Justin Yifu Lin [Photo / Xinhua] |
Former Chief Economist and Senior Vice President of the World Bank Justin Yifu Lin maintains that an effective market in combination with a capable government is essential for rapid economic growth. Lin added that developing countries should indeed base their growth on a market economy.
Lin made the remarks in the wake of the Third Plenary Session of the 18 CPC Central Committee which concluded on Nov. 12 with the launch of the Decision on Major Issues Concerning Comprehensively Deepening Reforms (the Decision) three days later.
In the Decision, China's central authorities clarify that "economic structural reform is an important part in comprehensively deepening reform, with a key issue being the proper management of the relationship between government and market so as to ensure the market plays a decisive role in resource allocation."
It is the first time that the market's role has been raised to the prominent level of "decisive," said Lin, who currently holds the positions of counselor to the State Council and honorary dean of National School of Development at Peking University.
According to him, the market playing a decisive role in allocating resources will accelerate fair competition, remove barriers and eventually lead to a higher efficiency and fairness within the market.
Yet Lin did admit that China, like other countries going through an economic transformation, still holds a batch of businesses that needs governmental support to survive. A clear cut in these businesses will result in massive unemployment numbers.
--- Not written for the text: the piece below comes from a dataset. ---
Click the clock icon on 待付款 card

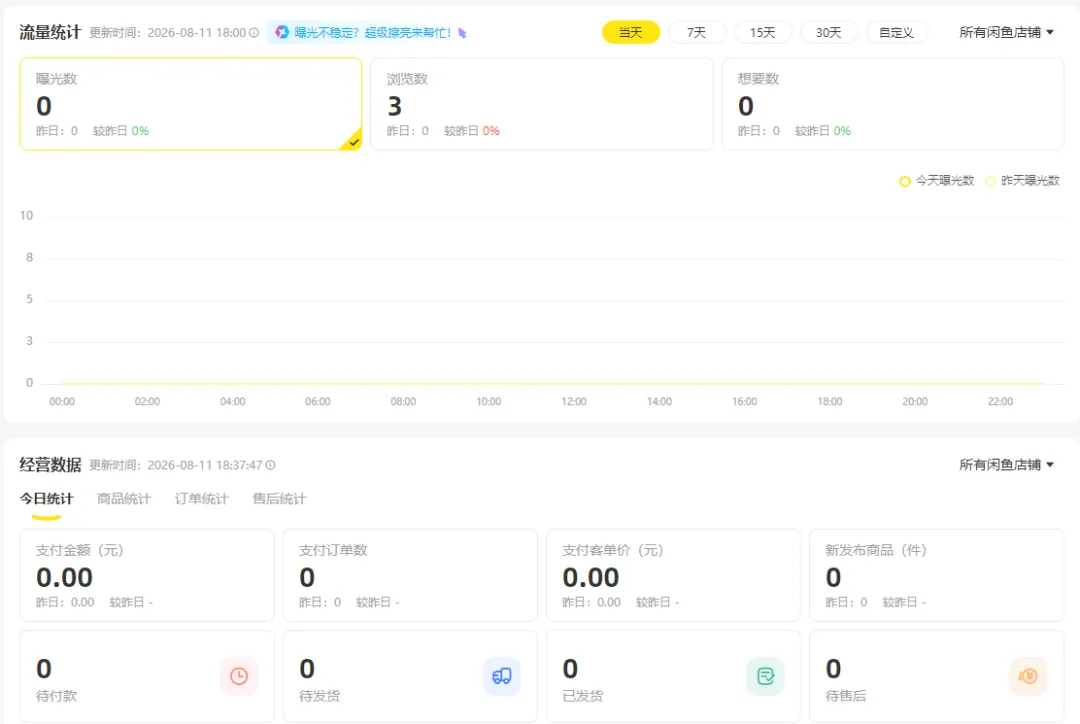[239, 676]
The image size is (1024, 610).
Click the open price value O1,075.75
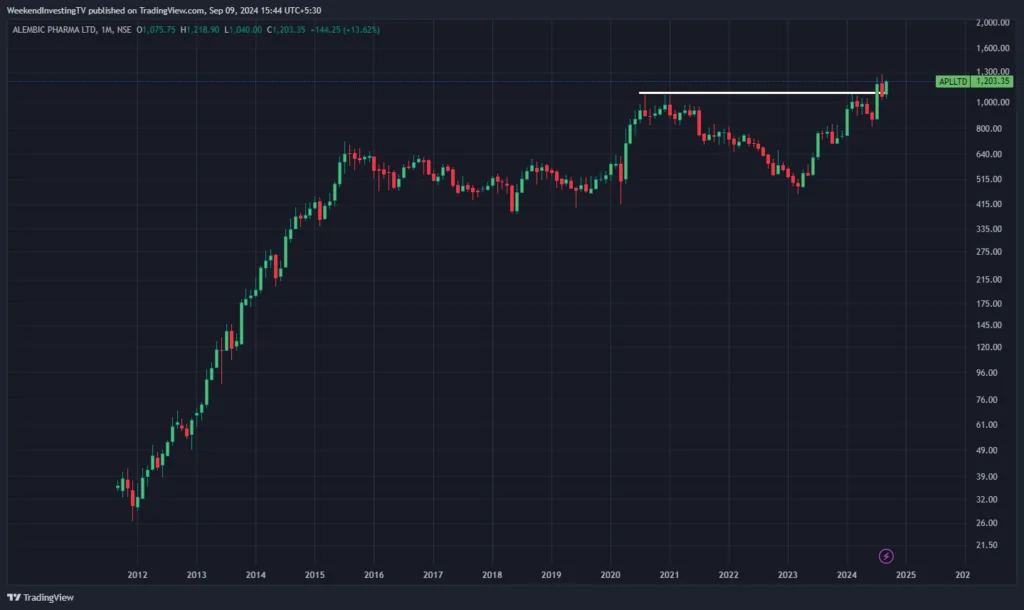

In light of this fact, Li urged the government to properly step up regulations and solve such problems "in a top-down design," meaning that the government should safeguard the economy's transformation into a more market-oriented one.
China's rapid growth over the past years has fostered an unwanted widening wealth gap which also breeds corruption. Lin added the government did save a number of incompetent businesses from going bankrupt by means of providing subsidies, in a bid to ensure social stability.
"Those were timely and appropriate rescues undertaken for the greater good. But such measures should stand aside now," said Lin, who expects the Decision will solve such issues passed down from the country's reform and opening up.
Lin believes China can still maintain an 8 percent growth for another 20 years during which, in 2020, China will find itself among the countries of high income.